By the time Detective Livingston pulled onto my street, the sun was low in the sky, spreading a golden glow over the towering trees lining the street. My house was dark and silent, no downstairs lights on, no smiling parents making Sunday dinner in the kitchen.

I used the spare key hidden behind a fake rock to slip in the side door and found a note waiting for me on the kitchen counter. My parents had been invited to a last-minute work dinner, and I was supposed to reheat leftovers for dinner. Guess I should have had the cops drop me off in my driveway. At least it would have given Mrs. Allen something to gossip about at step aerobics that week.

I dumped my parka and boots in the middle of the hardwood floor in the kitchen solely to piss my mom off. The thing about my parents was that even though I didn’t want them around bugging me and asking me questions, I still sort of wanted them around.

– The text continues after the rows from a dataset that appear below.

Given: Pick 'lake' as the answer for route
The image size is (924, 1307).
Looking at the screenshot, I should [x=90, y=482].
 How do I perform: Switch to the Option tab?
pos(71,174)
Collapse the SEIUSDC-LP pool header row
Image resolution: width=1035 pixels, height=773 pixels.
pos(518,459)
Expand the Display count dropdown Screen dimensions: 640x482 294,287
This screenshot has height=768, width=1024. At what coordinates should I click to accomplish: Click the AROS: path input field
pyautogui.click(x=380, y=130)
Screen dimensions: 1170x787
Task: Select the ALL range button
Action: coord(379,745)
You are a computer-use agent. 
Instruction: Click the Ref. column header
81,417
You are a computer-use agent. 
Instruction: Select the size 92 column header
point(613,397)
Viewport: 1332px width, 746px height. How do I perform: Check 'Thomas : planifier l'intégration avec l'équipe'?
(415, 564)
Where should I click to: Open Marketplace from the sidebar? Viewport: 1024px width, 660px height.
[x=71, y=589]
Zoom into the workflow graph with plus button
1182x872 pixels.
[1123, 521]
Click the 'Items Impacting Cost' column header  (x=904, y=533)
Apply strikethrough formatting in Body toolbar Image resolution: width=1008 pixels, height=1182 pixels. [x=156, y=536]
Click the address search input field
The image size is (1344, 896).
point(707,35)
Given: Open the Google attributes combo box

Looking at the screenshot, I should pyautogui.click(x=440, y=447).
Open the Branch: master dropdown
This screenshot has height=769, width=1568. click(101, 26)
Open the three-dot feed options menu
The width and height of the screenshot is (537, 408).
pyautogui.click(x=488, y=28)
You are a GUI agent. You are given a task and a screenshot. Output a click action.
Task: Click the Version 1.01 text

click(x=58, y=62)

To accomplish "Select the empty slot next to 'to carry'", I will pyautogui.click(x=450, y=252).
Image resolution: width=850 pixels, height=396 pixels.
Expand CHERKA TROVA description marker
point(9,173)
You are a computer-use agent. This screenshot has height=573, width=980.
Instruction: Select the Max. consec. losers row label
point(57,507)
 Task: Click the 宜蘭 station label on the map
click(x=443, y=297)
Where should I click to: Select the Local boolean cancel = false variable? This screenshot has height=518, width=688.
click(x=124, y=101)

My eyes caught on the chairs lining our counter. They looked exactly like the ones Bethany had at her house, only ours weren’t tipped over. A vase of calla lilies sat in the middle of our kitchen table, but all I could see were the broken stems of the flowers heaped on the floor at Bethany’s house. That’s when I decided it might be a good idea to turn on some lights and set the alarm. You know, just in case.

After the house was blazing and I’d spent ten minutes pushing leftover pad thai around on my plate, I decided I needed a project. Not homework. Something that would take my mind off all of this Bethany crap. Something epic. Something that would somehow reflect the strange combination of fear and excitement that was churning around in my brain.

I caught a glimpse of myself in the mirror that hung next to the kitchen table. At least three inches of brown roots circled my scalp, the most brown I’d seen on my head since Grace died. As much as the roots drove my mom crazy, I could tell she was secretly praying that I’d let the pink go, holding her breath as she delicately suggested making an appointment with a professional to get the ends cleaned up. And for a while I was actually considering her offer.

But that was before.

I threw my dishes in the dishwasher and made my way up to my bathroom. In the tiny closet next to the shower, I pushed aside all of the towels, extra soap, and shampoo that lined the shelf to reveal the rainbow of hair dyes I’d bought following Grace’s death.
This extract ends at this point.